*Work to be completed:* Write out exactly the lines below that run from the one containing "Expand the tier level dropdown" through the one containing "Click the fairway", both included, with no other lines.

BEGIN Data records

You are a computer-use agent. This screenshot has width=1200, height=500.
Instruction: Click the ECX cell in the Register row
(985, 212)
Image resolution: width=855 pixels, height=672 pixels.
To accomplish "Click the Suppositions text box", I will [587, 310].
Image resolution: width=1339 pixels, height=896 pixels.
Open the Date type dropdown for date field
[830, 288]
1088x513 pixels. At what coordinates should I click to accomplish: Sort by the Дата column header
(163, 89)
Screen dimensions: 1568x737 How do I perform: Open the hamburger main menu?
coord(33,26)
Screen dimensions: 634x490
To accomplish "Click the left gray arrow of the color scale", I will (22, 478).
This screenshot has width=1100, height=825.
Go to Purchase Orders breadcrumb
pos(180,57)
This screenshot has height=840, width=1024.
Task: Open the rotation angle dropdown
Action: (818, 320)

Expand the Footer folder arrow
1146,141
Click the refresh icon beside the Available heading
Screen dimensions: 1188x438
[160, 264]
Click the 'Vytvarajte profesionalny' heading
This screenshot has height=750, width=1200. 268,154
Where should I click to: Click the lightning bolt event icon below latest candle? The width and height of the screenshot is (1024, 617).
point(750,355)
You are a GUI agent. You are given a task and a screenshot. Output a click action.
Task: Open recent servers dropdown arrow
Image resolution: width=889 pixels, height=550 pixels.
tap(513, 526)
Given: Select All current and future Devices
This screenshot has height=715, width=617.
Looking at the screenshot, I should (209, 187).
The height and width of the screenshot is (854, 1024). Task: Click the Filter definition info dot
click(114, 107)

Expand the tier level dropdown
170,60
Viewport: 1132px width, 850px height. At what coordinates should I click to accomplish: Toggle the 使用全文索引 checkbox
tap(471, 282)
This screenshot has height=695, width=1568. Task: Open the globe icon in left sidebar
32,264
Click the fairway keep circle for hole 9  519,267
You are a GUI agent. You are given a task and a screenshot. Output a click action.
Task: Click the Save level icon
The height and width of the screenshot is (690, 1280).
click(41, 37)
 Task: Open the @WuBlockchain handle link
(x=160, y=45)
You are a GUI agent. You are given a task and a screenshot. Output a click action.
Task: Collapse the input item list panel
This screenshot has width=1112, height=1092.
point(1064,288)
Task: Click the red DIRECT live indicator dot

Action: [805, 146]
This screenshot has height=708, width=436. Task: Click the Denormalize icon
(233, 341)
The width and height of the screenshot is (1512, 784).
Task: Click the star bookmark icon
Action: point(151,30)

END Data records

*Response to the exercise:*
Expand the tier level dropdown
170,60
Viewport: 1132px width, 850px height. At what coordinates should I click to accomplish: Toggle the 使用全文索引 checkbox
tap(471, 282)
This screenshot has height=695, width=1568. Task: Open the globe icon in left sidebar
32,264
Click the fairway keep circle for hole 9  519,267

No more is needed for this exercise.